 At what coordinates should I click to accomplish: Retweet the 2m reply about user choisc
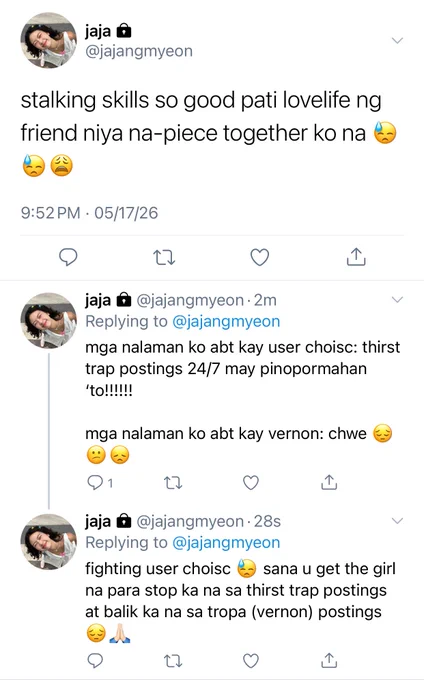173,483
--
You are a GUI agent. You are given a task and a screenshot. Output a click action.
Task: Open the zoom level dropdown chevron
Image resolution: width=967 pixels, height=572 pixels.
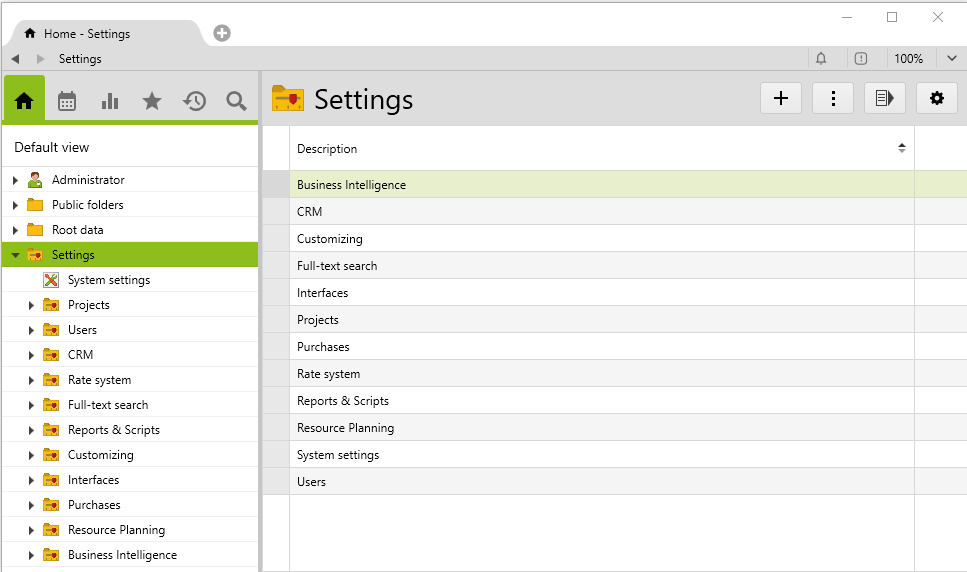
* * *
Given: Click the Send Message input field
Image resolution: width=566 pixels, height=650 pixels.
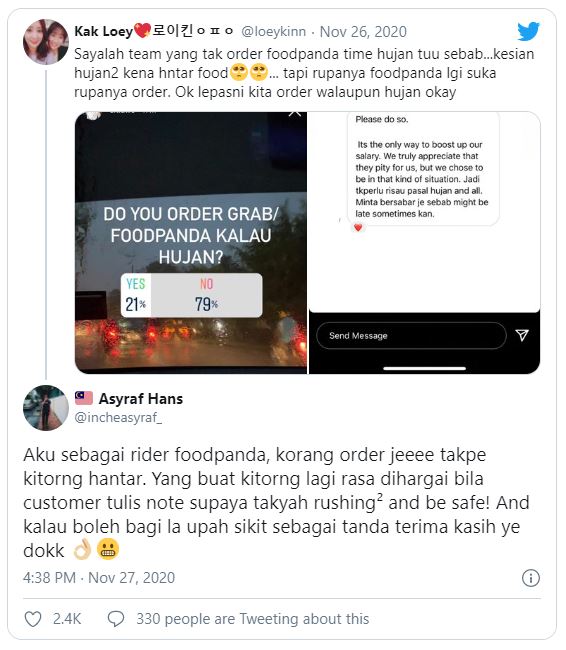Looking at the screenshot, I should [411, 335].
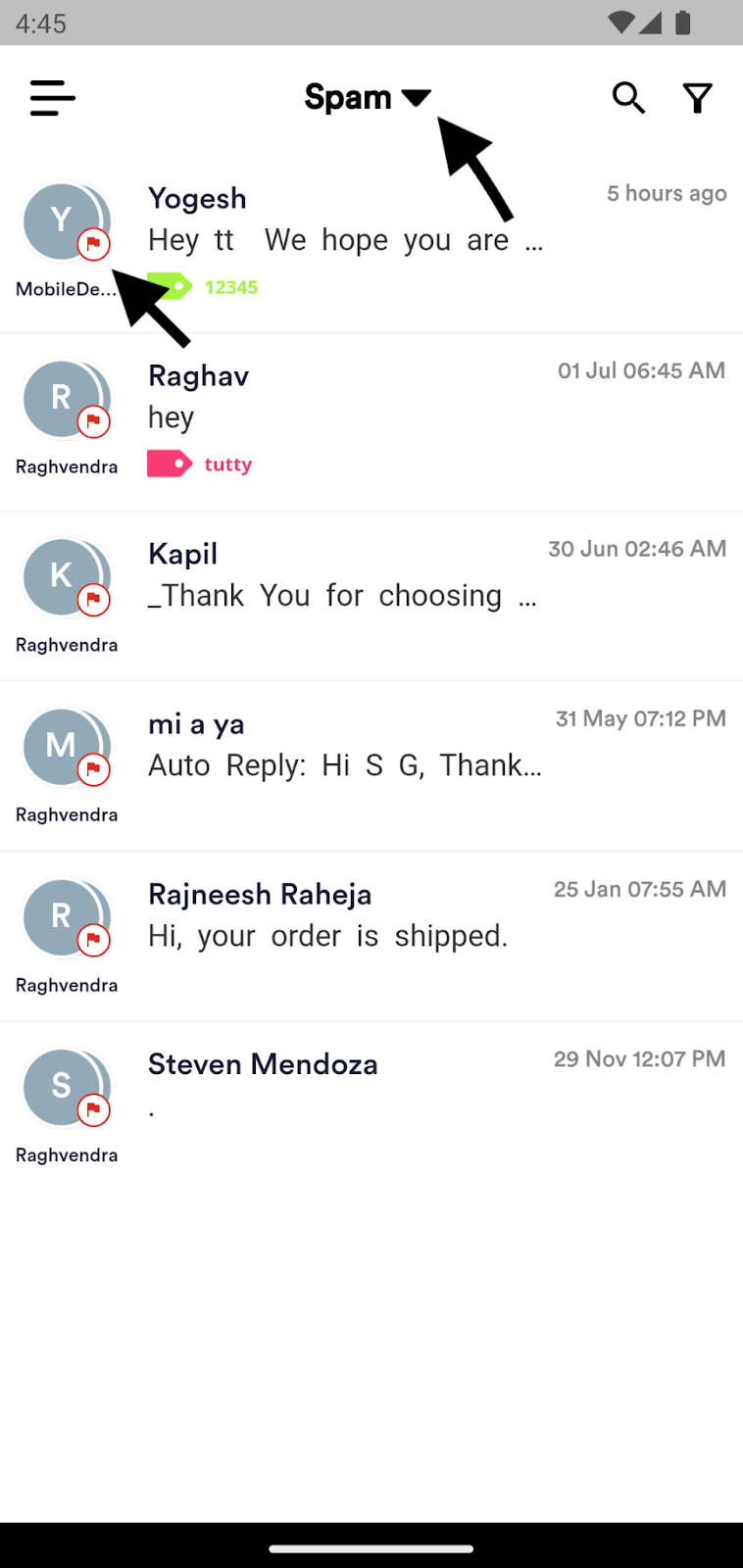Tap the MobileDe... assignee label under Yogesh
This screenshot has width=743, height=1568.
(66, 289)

Instructions to follow
What are the lines above, starting at the one with "Task: Open the zoom level dropdown chevron" and ending at the one with "Image resolution: width=967"? Give them again exactly, and only them.

Answer for this exercise
Task: Open the zoom level dropdown chevron
Image resolution: width=967 pixels, height=572 pixels.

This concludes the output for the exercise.